ENTRIES:
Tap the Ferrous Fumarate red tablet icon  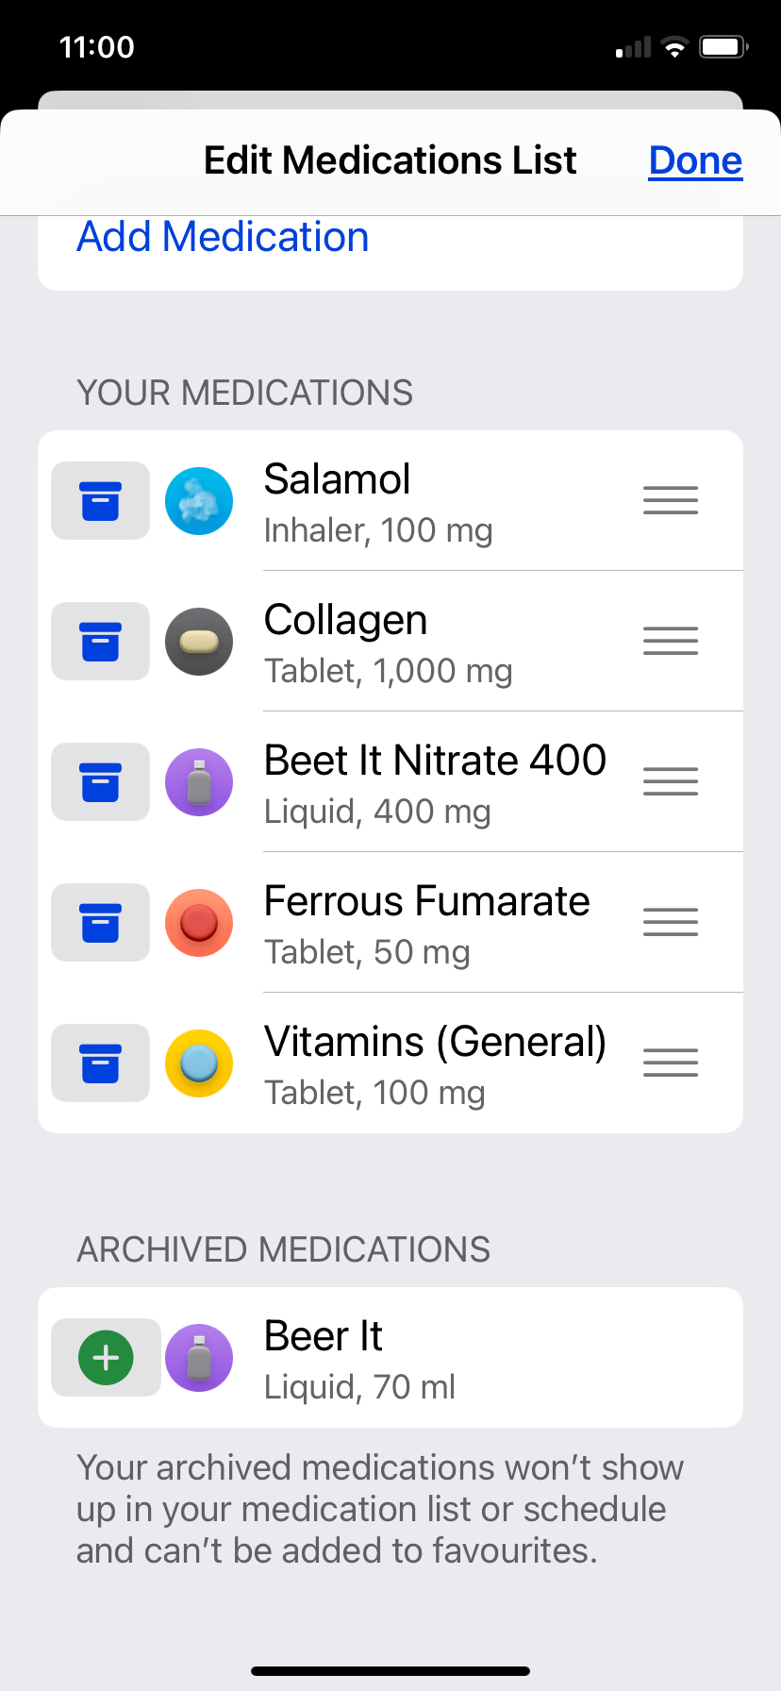(199, 923)
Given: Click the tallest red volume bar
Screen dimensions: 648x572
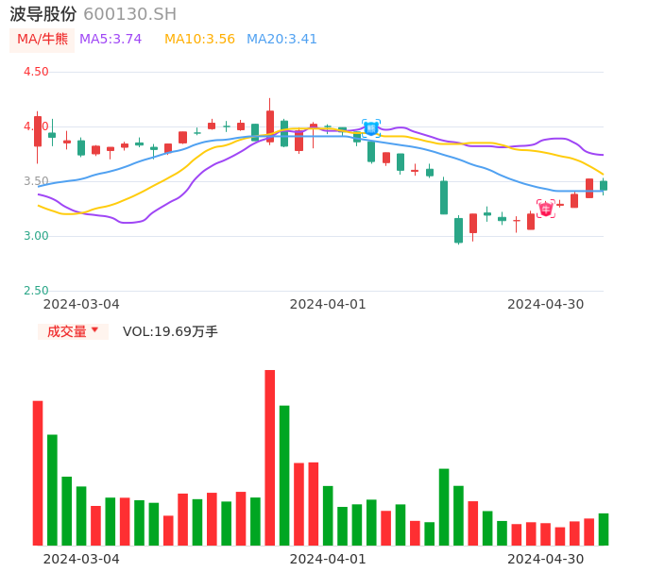Looking at the screenshot, I should click(270, 457).
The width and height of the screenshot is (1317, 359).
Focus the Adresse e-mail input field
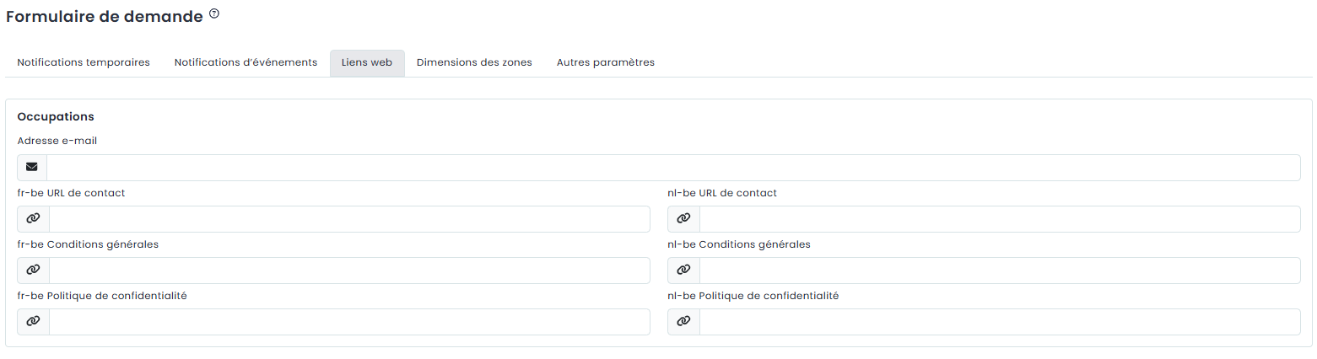click(673, 168)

EXERCISE GOAL:
Rewrite the part of the data that opens with the line containing "Given: Click the tallest red volume bar" and closes with the last line of the data. Replace "tallest" with "shortest", keep everything else unchanged, and leave the pictures out.

WRITTEN REPLY:
Given: Click the shortest red volume bar
Screen dimensions: 648x572
Looking at the screenshot, I should click(270, 457).
The width and height of the screenshot is (1317, 359).
Focus the Adresse e-mail input field
click(673, 168)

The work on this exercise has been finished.